#### 本文抜粋
国産木材活用住宅ラベルとは?表示制度の概要、メリットと表示方法を解説
住宅の施工には大量の木材を使用することから、住宅分野における国産木材の活用は、以前から注目されてきました。国産木材の活用を推進する動きのなかで、2024年に創設されたのが「国産木材活用住宅ラベル制度」です。
今回は国産木材活用住宅ラベルの概要や導入された背景、住宅会社が活用するメリットについて解説します。そのうえで、ラベルの記載項目や利用方法を詳しく見ていきましょう。
目次[非表示]
- 1.国産木材活用住宅ラベルとは
- 1.1.基本的な仕組み
- 1.1.1.■国産木材活用レベル
- 1.1.2.■スギ・ヒノキの使用量
- 1.1.3.■住宅の炭素貯蔵量
- 1.2.ラベルを活用するメリット
- 2.国産木材活用住宅ラベルが導入された背景
- 2.1.国産木材の活用に向けたこれまでの取り組み
- 2.2.花粉症対策初期集中対応パッケージ
- 3.国産木材活用住宅ラベル表示制度の概要と表示方法
- 3.1.制度の概要
- 3.2.ラベルの表示内容・表示方法
- 4.国産木材活用住宅ラベル表示制度を利用する方法と対象
- 4.1.Webサイトで届出を行えば利用可能
- 4.2.住宅の炭素貯蔵量は自動計算できる
国産木材活用住宅ラベルとは
「国産木材活用住宅ラベル」とは、スギなどの国産木材を活用した住宅の表示制度のことです。ハウスメーカーや工務店関係団体によって構成された「国産木材活用住宅ラベル協議会」により、2024年に創設された施策であり、国産木材の活用レベルを「見える化」することを目的としています。
ここではまず、国産木材活用住宅ラベルの基本的な仕組みと、住宅会社が導入するメリットについて見ていきましょう。
国産木材活用住宅ラベルパンフレット
(出典:国産木材活用住宅ラベルパンフレット)
########
#### 提供データ
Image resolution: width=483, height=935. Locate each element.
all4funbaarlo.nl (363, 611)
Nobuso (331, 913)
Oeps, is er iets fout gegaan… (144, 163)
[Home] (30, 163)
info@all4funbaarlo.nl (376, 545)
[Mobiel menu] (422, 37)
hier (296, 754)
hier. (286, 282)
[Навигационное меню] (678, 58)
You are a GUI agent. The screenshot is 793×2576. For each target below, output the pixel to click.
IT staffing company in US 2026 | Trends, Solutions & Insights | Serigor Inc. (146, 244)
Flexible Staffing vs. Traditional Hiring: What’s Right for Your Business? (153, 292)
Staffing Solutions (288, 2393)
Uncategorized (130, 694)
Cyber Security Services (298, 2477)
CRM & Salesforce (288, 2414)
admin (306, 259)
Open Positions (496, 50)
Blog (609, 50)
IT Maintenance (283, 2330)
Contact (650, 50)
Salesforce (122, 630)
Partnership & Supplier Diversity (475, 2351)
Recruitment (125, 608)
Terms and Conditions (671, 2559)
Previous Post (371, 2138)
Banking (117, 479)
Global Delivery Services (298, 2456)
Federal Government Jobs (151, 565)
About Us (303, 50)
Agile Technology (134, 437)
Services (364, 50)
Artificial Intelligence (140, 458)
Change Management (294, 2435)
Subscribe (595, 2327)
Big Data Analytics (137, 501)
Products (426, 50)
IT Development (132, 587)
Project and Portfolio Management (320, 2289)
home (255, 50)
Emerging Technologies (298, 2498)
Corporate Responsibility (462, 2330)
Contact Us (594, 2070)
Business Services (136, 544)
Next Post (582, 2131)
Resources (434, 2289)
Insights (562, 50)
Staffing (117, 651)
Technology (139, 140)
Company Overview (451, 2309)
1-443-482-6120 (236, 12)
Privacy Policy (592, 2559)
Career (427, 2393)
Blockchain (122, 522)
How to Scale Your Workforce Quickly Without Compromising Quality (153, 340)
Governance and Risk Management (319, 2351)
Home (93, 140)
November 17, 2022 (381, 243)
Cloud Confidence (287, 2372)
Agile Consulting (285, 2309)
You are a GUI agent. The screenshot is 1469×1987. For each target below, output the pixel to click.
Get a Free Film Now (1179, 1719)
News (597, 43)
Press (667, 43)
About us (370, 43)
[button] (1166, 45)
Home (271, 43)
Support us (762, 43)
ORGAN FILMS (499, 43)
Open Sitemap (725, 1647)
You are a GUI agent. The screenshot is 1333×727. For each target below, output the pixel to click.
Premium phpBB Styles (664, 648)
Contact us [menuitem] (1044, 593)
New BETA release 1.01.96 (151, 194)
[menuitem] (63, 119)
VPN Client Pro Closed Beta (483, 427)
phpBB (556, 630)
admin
########
演習問題 ▸
A – 本文抜粋にある次の一文を英語に訳すとどうなりますか。「住宅の施工には大量の木材を使用することから、住宅分野における国産木材の活用は、以前から注目されてきました。」
B – 本文抜粋の一部を一字一句そのまま書き写してください。「国産木材活用住宅ラベルとは?表示制度の概要、メリットと表示方法を解説」を含む語句から書き始め、「法を詳しく見ていきましょう。」の後で終えてください。
C – 次の記述(i)〜(iii)は本文抜粋の内容と合っていますか。それぞれ「はい」か「いいえ」で答え、判断の決め手となる本文の語句をそのまま引用してください。
(i) 国産木材活用住宅ラベル制度は2024年に創設された。
(ii) 国産木材活用住宅ラベル協議会は、ハウスメーカーや工務店関係団体によって構成されている。
(iii) 国産木材活用住宅ラベルは、国産木材の価格を下げることを目的としている。

演習の解答 ▸
A – Because building a house uses a large amount of timber, the use of domestic timber in the housing sector has long attracted attention.

B –
国産木材活用住宅ラベルとは?表示制度の概要、メリットと表示方法を解説
住宅の施工には大量の木材を使用することから、住宅分野における国産木材の活用は、以前から注目されてきました。国産木材の活用を推進する動きのなかで、2024年に創設されたのが「国産木材活用住宅ラベル制度」です。
今回は国産木材活用住宅ラベルの概要や導入された背景、住宅会社が活用するメリットについて解説します。そのうえで、ラベルの記載項目や利用方法を詳しく見ていきましょう。

C –
(i) はい。「2024年に創設されたのが「国産木材活用住宅ラベル制度」です」
(ii) はい。「ハウスメーカーや工務店関係団体によって構成された「国産木材活用住宅ラベル協議会」」
(iii) いいえ。「国産木材の活用レベルを「見える化」することを目的としています」